**Excerpted data:**
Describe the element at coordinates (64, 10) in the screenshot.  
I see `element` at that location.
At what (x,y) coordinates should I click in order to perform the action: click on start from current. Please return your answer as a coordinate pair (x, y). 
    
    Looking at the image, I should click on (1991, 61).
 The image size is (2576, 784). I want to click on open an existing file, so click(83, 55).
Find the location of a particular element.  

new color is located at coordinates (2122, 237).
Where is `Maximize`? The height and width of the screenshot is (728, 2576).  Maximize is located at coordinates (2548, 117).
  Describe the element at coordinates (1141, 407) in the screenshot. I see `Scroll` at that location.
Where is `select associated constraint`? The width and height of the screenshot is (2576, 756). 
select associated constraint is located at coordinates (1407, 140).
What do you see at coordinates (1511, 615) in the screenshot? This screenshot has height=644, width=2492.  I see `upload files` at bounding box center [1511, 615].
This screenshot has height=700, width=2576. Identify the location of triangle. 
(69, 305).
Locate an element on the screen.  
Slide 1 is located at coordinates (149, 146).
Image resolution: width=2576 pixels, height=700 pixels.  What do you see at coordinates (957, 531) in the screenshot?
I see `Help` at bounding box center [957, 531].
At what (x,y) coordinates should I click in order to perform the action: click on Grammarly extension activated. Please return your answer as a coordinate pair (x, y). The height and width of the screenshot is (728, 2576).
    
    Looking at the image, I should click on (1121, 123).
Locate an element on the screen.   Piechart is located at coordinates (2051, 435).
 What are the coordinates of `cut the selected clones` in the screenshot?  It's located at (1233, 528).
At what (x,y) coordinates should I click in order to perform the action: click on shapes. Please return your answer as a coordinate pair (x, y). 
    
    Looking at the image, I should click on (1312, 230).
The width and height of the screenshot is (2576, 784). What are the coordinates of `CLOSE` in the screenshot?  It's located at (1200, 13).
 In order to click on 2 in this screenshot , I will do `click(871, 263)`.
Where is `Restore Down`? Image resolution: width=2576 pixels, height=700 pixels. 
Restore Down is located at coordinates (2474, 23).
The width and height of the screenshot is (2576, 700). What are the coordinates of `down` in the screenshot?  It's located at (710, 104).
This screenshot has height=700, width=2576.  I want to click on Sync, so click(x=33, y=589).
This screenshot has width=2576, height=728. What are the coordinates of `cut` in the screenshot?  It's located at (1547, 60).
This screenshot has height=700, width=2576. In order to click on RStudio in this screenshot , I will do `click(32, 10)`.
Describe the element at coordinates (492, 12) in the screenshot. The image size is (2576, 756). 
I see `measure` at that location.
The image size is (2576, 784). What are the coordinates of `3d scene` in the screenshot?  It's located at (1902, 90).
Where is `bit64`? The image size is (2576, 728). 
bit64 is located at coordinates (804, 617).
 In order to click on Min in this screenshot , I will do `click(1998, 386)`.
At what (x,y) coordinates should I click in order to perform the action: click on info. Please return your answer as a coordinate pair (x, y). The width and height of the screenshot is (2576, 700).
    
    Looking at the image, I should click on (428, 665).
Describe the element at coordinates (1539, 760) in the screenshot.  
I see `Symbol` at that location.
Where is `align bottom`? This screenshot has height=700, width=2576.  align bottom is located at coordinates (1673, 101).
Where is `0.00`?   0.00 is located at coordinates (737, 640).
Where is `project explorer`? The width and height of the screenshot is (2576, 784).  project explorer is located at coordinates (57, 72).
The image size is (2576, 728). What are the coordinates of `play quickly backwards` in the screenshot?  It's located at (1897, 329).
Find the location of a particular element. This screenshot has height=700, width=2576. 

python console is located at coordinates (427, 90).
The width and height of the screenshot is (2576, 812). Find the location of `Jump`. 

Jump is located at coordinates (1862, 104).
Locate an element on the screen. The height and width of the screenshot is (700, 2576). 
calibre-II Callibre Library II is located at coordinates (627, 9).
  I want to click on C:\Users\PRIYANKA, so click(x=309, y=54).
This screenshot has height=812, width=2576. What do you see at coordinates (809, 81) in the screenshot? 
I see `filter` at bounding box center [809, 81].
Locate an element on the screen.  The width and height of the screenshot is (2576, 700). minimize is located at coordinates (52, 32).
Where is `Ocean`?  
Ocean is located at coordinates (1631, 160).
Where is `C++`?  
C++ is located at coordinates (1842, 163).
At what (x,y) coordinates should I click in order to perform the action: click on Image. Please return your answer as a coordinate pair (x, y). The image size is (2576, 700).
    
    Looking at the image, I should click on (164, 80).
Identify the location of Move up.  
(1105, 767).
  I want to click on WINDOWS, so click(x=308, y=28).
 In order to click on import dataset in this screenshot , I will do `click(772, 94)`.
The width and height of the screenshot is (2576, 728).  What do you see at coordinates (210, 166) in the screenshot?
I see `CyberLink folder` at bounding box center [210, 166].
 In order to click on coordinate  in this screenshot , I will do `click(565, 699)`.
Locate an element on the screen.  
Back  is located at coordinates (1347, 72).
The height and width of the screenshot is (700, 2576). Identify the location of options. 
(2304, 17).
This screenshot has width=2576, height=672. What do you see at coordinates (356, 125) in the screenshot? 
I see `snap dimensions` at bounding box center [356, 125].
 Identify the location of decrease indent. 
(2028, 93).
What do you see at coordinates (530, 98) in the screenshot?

**Task requirements:** Collect every line of the material above that contains the string "size", copying each one in full. Match the string with its case exactly as given.

**Answer below:**
 The image size is (2576, 784). I want to click on open an existing file, so click(83, 55).
Describe the element at coordinates (492, 12) in the screenshot. The image size is (2576, 756). 
The image size is (2576, 784). What are the coordinates of `3d scene` in the screenshot?  It's located at (1902, 90).
Where is `bit64`? The image size is (2576, 728). 
The image size is (2576, 728). What are the coordinates of `play quickly backwards` in the screenshot?  It's located at (1897, 329).
At what (x,y) coordinates should I click in order to perform the action: click on Image. Please return your answer as a coordinate pair (x, y). The image size is (2576, 700).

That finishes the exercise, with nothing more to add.